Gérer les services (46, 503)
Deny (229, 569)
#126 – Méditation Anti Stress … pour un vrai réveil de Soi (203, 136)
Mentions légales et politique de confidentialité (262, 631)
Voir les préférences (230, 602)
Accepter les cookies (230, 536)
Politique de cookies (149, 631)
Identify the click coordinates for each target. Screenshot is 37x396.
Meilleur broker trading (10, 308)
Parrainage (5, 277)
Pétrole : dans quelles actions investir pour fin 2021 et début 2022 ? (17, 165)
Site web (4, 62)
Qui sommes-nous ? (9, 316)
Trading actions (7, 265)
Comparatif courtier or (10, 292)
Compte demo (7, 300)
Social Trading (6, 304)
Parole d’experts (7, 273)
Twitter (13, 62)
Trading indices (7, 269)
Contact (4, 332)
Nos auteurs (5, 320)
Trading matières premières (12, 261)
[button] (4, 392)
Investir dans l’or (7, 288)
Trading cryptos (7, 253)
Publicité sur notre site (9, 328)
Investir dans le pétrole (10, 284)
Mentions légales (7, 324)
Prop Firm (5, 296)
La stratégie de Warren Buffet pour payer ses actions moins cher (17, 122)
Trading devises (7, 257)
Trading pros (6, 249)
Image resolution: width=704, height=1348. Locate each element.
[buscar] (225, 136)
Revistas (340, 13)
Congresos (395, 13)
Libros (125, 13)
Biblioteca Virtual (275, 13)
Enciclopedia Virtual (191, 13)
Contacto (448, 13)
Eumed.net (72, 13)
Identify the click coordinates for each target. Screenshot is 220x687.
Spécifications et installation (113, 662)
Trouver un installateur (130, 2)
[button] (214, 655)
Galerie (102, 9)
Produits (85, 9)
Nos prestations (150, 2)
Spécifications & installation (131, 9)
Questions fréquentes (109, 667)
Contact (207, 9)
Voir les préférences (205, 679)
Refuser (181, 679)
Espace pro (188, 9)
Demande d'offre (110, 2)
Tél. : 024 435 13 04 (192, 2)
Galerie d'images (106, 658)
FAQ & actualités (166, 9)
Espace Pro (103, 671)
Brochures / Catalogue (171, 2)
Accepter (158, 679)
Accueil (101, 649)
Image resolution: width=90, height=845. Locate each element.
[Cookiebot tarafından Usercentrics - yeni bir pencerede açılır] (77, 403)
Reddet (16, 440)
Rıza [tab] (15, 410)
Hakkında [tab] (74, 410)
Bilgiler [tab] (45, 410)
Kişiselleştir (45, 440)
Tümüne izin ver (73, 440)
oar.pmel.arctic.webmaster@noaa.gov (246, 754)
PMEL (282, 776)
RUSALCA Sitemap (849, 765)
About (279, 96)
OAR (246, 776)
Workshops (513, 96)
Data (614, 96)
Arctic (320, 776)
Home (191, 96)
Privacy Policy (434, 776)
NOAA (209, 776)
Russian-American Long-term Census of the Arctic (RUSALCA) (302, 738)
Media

* _Requirements_
Rewrite the whole listing, changing every "Voir les préférences" to "Afficher les préférences" and keeping everything else the same.

* _Exercise result_
Gérer les services (46, 503)
Deny (229, 569)
#126 – Méditation Anti Stress … pour un vrai réveil de Soi (203, 136)
Mentions légales et politique de confidentialité (262, 631)
Afficher les préférences (230, 602)
Accepter les cookies (230, 536)
Politique de cookies (149, 631)
Identify the click coordinates for each target. Screenshot is 37x396.
Meilleur broker trading (10, 308)
Parrainage (5, 277)
Pétrole : dans quelles actions investir pour fin 2021 et début 2022 ? (17, 165)
Site web (4, 62)
Qui sommes-nous ? (9, 316)
Trading actions (7, 265)
Comparatif courtier or (10, 292)
Compte demo (7, 300)
Social Trading (6, 304)
Parole d’experts (7, 273)
Twitter (13, 62)
Trading indices (7, 269)
Contact (4, 332)
Nos auteurs (5, 320)
Trading matières premières (12, 261)
[button] (4, 392)
Investir dans l’or (7, 288)
Trading cryptos (7, 253)
Publicité sur notre site (9, 328)
Investir dans le pétrole (10, 284)
Mentions légales (7, 324)
Prop Firm (5, 296)
La stratégie de Warren Buffet pour payer ses actions moins cher (17, 122)
Trading devises (7, 257)
Trading pros (6, 249)
Image resolution: width=704, height=1348. Locate each element.
[buscar] (225, 136)
Revistas (340, 13)
Congresos (395, 13)
Libros (125, 13)
Biblioteca Virtual (275, 13)
Enciclopedia Virtual (191, 13)
Contacto (448, 13)
Eumed.net (72, 13)
Identify the click coordinates for each target. Screenshot is 220x687.
Spécifications et installation (113, 662)
Trouver un installateur (130, 2)
[button] (214, 655)
Galerie (102, 9)
Produits (85, 9)
Nos prestations (150, 2)
Spécifications & installation (131, 9)
Questions fréquentes (109, 667)
Contact (207, 9)
Afficher les préférences (205, 679)
Refuser (181, 679)
Espace pro (188, 9)
Demande d'offre (110, 2)
Tél. : 024 435 13 04 (192, 2)
Galerie d'images (106, 658)
FAQ & actualités (166, 9)
Espace Pro (103, 671)
Brochures / Catalogue (171, 2)
Accepter (158, 679)
Accueil (101, 649)
Image resolution: width=90, height=845. Locate each element.
[Cookiebot tarafından Usercentrics - yeni bir pencerede açılır] (77, 403)
Reddet (16, 440)
Rıza [tab] (15, 410)
Hakkında [tab] (74, 410)
Bilgiler [tab] (45, 410)
Kişiselleştir (45, 440)
Tümüne izin ver (73, 440)
oar.pmel.arctic.webmaster@noaa.gov (246, 754)
PMEL (282, 776)
RUSALCA Sitemap (849, 765)
About (279, 96)
OAR (246, 776)
Workshops (513, 96)
Data (614, 96)
Arctic (320, 776)
Home (191, 96)
Privacy Policy (434, 776)
NOAA (209, 776)
Russian-American Long-term Census of the Arctic (RUSALCA) (302, 738)
Media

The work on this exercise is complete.